Exercise goal: Copy the data. Keep every character as given.

Records supplied:
□ □ □ □
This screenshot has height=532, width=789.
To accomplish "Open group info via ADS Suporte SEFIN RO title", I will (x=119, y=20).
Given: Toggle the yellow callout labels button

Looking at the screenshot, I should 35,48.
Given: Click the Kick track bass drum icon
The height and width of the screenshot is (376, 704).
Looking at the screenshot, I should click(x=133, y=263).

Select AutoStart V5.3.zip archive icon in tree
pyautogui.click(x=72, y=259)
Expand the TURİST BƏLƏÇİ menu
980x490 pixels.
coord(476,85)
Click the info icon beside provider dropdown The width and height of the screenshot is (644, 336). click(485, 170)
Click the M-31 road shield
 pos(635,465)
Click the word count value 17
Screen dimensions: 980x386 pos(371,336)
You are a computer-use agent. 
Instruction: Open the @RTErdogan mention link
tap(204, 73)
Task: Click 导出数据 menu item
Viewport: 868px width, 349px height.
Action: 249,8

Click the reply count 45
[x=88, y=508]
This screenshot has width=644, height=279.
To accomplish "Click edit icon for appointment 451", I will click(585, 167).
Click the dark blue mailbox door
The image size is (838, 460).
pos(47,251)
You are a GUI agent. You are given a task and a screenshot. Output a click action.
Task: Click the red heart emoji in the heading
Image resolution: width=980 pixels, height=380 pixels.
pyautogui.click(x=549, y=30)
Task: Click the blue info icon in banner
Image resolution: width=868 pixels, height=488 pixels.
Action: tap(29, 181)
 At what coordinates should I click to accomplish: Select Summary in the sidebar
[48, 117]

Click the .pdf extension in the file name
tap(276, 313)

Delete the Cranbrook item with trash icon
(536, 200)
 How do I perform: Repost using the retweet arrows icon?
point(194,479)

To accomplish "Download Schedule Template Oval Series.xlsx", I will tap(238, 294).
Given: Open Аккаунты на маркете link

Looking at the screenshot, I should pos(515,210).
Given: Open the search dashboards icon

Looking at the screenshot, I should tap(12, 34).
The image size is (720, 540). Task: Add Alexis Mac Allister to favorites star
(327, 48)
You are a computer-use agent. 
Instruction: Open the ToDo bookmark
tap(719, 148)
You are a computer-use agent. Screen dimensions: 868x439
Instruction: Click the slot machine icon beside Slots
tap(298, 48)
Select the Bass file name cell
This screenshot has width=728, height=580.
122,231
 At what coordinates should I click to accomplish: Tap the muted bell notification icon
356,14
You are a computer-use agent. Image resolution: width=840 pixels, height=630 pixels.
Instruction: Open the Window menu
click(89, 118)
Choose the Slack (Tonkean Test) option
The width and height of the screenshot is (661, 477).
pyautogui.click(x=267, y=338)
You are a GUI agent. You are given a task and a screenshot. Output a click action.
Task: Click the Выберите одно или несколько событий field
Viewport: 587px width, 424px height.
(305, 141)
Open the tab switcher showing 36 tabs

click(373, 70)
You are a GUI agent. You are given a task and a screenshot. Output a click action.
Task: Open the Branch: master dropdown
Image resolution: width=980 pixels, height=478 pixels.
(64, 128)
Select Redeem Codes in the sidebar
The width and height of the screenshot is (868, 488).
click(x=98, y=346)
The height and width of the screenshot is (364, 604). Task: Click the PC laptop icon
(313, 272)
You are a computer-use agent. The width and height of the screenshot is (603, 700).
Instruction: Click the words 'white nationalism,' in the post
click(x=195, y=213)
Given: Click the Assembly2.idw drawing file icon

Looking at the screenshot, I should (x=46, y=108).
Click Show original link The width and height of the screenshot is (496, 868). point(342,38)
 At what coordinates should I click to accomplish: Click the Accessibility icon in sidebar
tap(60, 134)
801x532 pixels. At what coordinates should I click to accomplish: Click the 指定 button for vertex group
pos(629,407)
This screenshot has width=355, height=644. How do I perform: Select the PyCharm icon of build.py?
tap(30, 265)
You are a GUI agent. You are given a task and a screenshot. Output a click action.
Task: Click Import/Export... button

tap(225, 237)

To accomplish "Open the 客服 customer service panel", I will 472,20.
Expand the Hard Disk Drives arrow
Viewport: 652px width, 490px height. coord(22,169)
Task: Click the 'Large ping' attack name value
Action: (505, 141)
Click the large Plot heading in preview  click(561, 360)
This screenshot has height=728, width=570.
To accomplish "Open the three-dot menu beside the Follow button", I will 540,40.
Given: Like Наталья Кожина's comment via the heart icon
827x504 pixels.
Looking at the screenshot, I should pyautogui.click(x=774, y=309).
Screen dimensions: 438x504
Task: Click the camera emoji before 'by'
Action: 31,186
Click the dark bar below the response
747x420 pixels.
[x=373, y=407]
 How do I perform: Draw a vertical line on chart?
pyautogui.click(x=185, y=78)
□ □ □ □
Solution:
This screenshot has height=532, width=789.
To accomplish "Open group info via ADS Suporte SEFIN RO title", I will (x=119, y=20).
Given: Toggle the yellow callout labels button

Looking at the screenshot, I should 35,48.
Given: Click the Kick track bass drum icon
The height and width of the screenshot is (376, 704).
Looking at the screenshot, I should click(x=133, y=263).

Select AutoStart V5.3.zip archive icon in tree
pyautogui.click(x=72, y=259)
Expand the TURİST BƏLƏÇİ menu
980x490 pixels.
coord(476,85)
Click the info icon beside provider dropdown The width and height of the screenshot is (644, 336). click(485, 170)
Click the M-31 road shield
 pos(635,465)
Click the word count value 17
Screen dimensions: 980x386 pos(371,336)
You are a computer-use agent. 
Instruction: Open the @RTErdogan mention link
tap(204, 73)
Task: Click 导出数据 menu item
Viewport: 868px width, 349px height.
Action: 249,8

Click the reply count 45
[x=88, y=508]
This screenshot has width=644, height=279.
To accomplish "Click edit icon for appointment 451", I will click(585, 167).
Click the dark blue mailbox door
The image size is (838, 460).
pos(47,251)
You are a GUI agent. You are given a task and a screenshot. Output a click action.
Task: Click the red heart emoji in the heading
Image resolution: width=980 pixels, height=380 pixels.
pyautogui.click(x=549, y=30)
Task: Click the blue info icon in banner
Image resolution: width=868 pixels, height=488 pixels.
Action: tap(29, 181)
 At what coordinates should I click to accomplish: Select Summary in the sidebar
[48, 117]

Click the .pdf extension in the file name
tap(276, 313)

Delete the Cranbrook item with trash icon
(536, 200)
 How do I perform: Repost using the retweet arrows icon?
point(194,479)

To accomplish "Download Schedule Template Oval Series.xlsx", I will tap(238, 294).
Given: Open Аккаунты на маркете link

Looking at the screenshot, I should pos(515,210).
Given: Open the search dashboards icon

Looking at the screenshot, I should tap(12, 34).
The image size is (720, 540). Task: Add Alexis Mac Allister to favorites star
(327, 48)
You are a computer-use agent. 
Instruction: Open the ToDo bookmark
tap(719, 148)
You are a computer-use agent. Screen dimensions: 868x439
Instruction: Click the slot machine icon beside Slots
tap(298, 48)
Select the Bass file name cell
This screenshot has width=728, height=580.
122,231
 At what coordinates should I click to accomplish: Tap the muted bell notification icon
356,14
You are a computer-use agent. Image resolution: width=840 pixels, height=630 pixels.
Instruction: Open the Window menu
click(89, 118)
Choose the Slack (Tonkean Test) option
The width and height of the screenshot is (661, 477).
pyautogui.click(x=267, y=338)
You are a GUI agent. You are given a task and a screenshot. Output a click action.
Task: Click the Выберите одно или несколько событий field
Viewport: 587px width, 424px height.
(305, 141)
Open the tab switcher showing 36 tabs

click(373, 70)
You are a GUI agent. You are given a task and a screenshot. Output a click action.
Task: Open the Branch: master dropdown
Image resolution: width=980 pixels, height=478 pixels.
(64, 128)
Select Redeem Codes in the sidebar
The width and height of the screenshot is (868, 488).
click(x=98, y=346)
The height and width of the screenshot is (364, 604). Task: Click the PC laptop icon
(313, 272)
You are a computer-use agent. The width and height of the screenshot is (603, 700).
Instruction: Click the words 'white nationalism,' in the post
click(x=195, y=213)
Given: Click the Assembly2.idw drawing file icon

Looking at the screenshot, I should (x=46, y=108).
Click Show original link The width and height of the screenshot is (496, 868). point(342,38)
 At what coordinates should I click to accomplish: Click the Accessibility icon in sidebar
tap(60, 134)
801x532 pixels. At what coordinates should I click to accomplish: Click the 指定 button for vertex group
pos(629,407)
This screenshot has width=355, height=644. How do I perform: Select the PyCharm icon of build.py?
tap(30, 265)
You are a GUI agent. You are given a task and a screenshot. Output a click action.
Task: Click Import/Export... button

tap(225, 237)

To accomplish "Open the 客服 customer service panel", I will 472,20.
Expand the Hard Disk Drives arrow
Viewport: 652px width, 490px height. coord(22,169)
Task: Click the 'Large ping' attack name value
Action: (505, 141)
Click the large Plot heading in preview  click(561, 360)
This screenshot has height=728, width=570.
To accomplish "Open the three-dot menu beside the Follow button", I will 540,40.
Given: Like Наталья Кожина's comment via the heart icon
827x504 pixels.
Looking at the screenshot, I should pyautogui.click(x=774, y=309).
Screen dimensions: 438x504
Task: Click the camera emoji before 'by'
Action: 31,186
Click the dark bar below the response
747x420 pixels.
[x=373, y=407]
 How do I perform: Draw a vertical line on chart?
pyautogui.click(x=185, y=78)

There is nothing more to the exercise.